◆ **EXERCISE REQUIREMENTS**
Copy all the data exactly, except the pictures.
BEGIN DATA SHOWN
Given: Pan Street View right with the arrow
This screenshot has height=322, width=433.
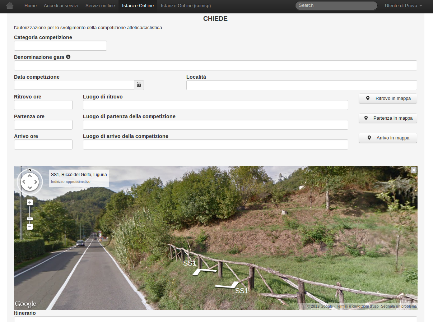Looking at the screenshot, I should point(36,182).
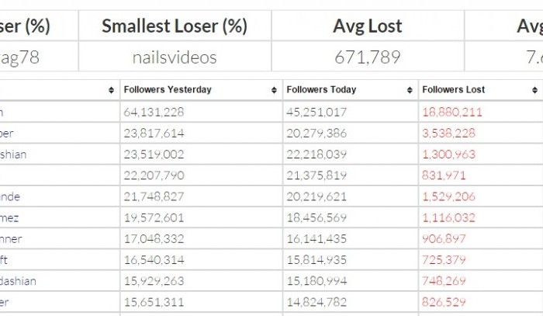Image resolution: width=543 pixels, height=316 pixels.
Task: Click yesterday cell 64,131,228
Action: 154,113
END DATA SHOWN
◆ **WRITTEN REPLY**
Given: Pan Street View right with the arrow
This screenshot has height=322, width=433.
Looking at the screenshot, I should point(36,182).
Image resolution: width=543 pixels, height=316 pixels.
Task: Click yesterday cell 64,131,228
Action: 154,113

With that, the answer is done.